* _Exercise directions_: In the data below, how many lines contain the string "agent"? Give only the number.

* _Provided material_:
--- START ---
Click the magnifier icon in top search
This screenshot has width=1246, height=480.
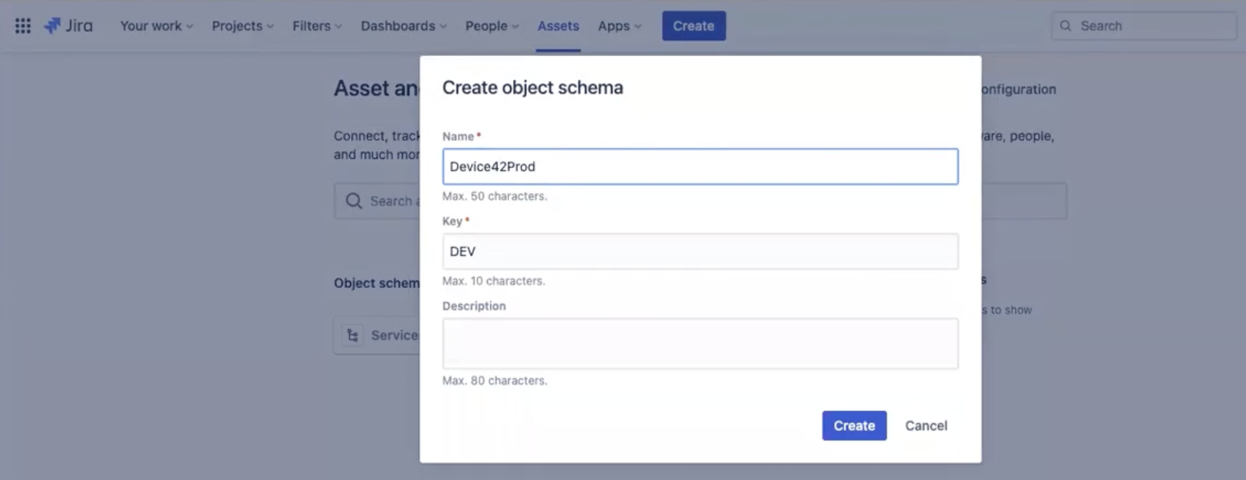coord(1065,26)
--- END ---
--- START ---
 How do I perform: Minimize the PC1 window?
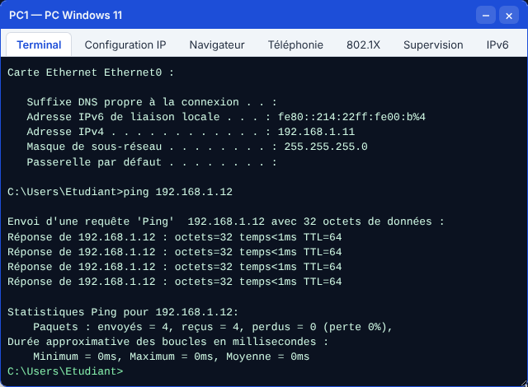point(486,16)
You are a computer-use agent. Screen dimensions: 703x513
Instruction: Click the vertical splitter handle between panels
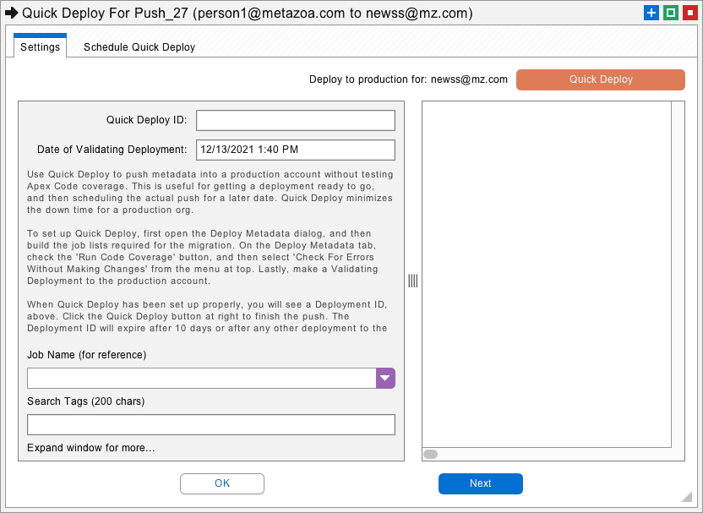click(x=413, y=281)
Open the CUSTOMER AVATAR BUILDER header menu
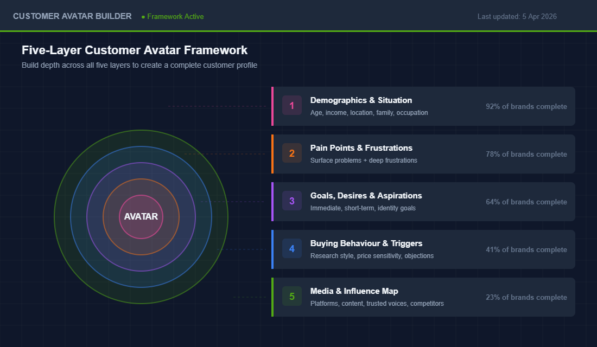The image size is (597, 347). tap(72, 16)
--- END ---
--- START ---
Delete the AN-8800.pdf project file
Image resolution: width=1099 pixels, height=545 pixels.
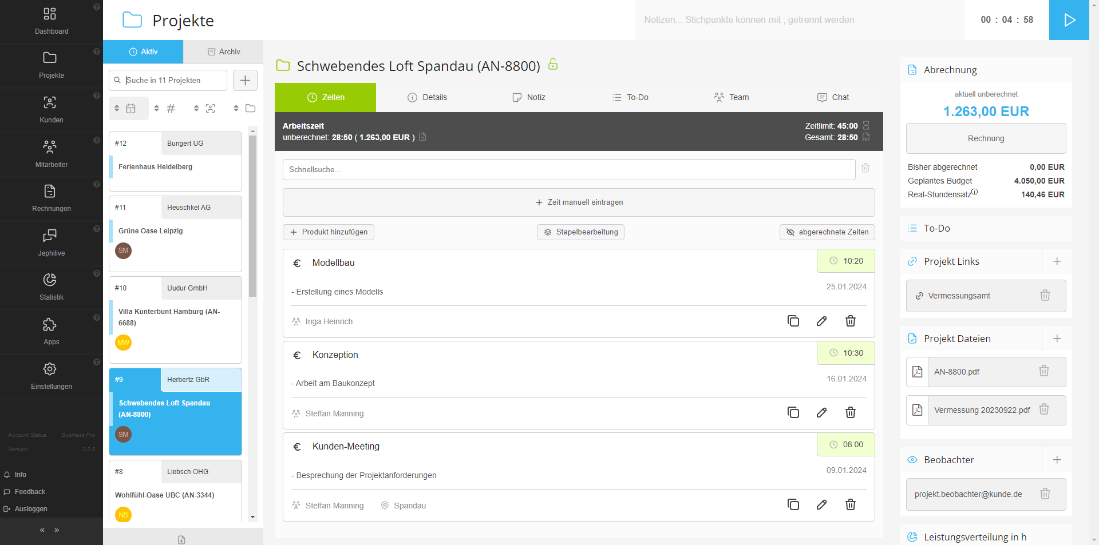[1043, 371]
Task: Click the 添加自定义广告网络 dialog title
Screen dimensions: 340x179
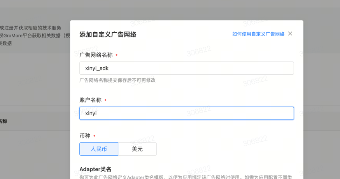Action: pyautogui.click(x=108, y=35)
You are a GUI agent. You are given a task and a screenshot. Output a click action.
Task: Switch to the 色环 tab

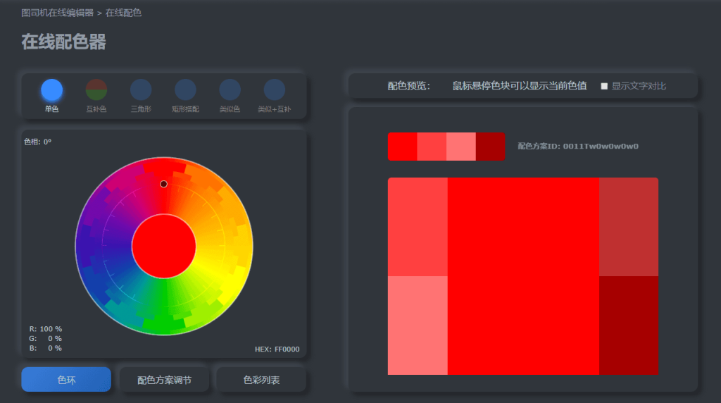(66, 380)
--- END ---
* _Response for this exercise_: 2